Met een beetje energie kom je die nervositeit wel te boven."
"U weet het, tante, het is de ziekte van het jongere geslacht!" zei Betsy, met iets als een treurige glimlach.
Mevrouw Verstraeten zuchtte, en schudde toestemmend het hoofd.
"A-propos," hernam zij. "De meisjes zullen morgenavond zeker te moe zijn om naar de opera te gaan. Zou je misschien onze loge willen hebben?"
Betsy bedacht zich even.
"Ik heb morgen een dinertje, tante, maar toch wil ik de loge heel gaarne hebben. Alleen de Ferelijns en Emilie en Georges komen, maar de Ferelijns wilden vroeg weggaan, omdat de kleine Dora weer niet wel is geweest, en dan zou ik met Emilie en Georges een acte kunnen gaan horen."
"Nu, dat is dan afgesproken. Ik zal je de kaartjes sturen!" sprak mevrouw Verstraeten, en stond op.

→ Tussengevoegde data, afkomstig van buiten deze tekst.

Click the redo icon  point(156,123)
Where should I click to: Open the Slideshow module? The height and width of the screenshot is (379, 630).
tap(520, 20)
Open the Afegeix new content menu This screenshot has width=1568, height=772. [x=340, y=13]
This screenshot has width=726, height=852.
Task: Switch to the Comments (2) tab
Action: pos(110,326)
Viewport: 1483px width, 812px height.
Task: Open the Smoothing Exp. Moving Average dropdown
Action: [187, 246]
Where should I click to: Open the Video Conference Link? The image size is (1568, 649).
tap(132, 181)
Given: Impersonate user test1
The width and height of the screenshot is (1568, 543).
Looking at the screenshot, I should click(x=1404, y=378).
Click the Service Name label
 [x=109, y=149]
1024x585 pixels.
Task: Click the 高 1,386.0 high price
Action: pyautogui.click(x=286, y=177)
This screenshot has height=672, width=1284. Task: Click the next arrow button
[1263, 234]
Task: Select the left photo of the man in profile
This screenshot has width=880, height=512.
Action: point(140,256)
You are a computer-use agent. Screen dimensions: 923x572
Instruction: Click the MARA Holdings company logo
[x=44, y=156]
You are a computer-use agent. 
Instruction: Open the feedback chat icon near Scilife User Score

Ook Betsy stond op. Georges de Woude van Bergh wilde haar juist aanspreken, maar zij deed, alsof zij hem niet zag. Zij vond hem vanavond onverdraaglijk; reeds tweemaal had hij haar aangesproken en beide malen hetzelfde gezegd, iets over de tableaux. Gedecideerd, hij had geen conversatie. Morgenavond zou zij hem ook al moeten genieten. Tantes loge was een uitkomst... Haar man stond in de serre met een groep heren, de heer Verstraeten, de heer Hovel, Otto en Etienne van Erlevoort, die druk redeneerden, en hij luisterde toe, met zijn groot dik lichaam de bladeren van een palm verdrukkend, een ietwat domme lach op zijn goedig gelaat. Ook hij ergerde haar; zij vond hem archi-vervelend, en een rok stond hem zo slecht, niets chic! In zijn duffel zag hij er tenminste flink uit!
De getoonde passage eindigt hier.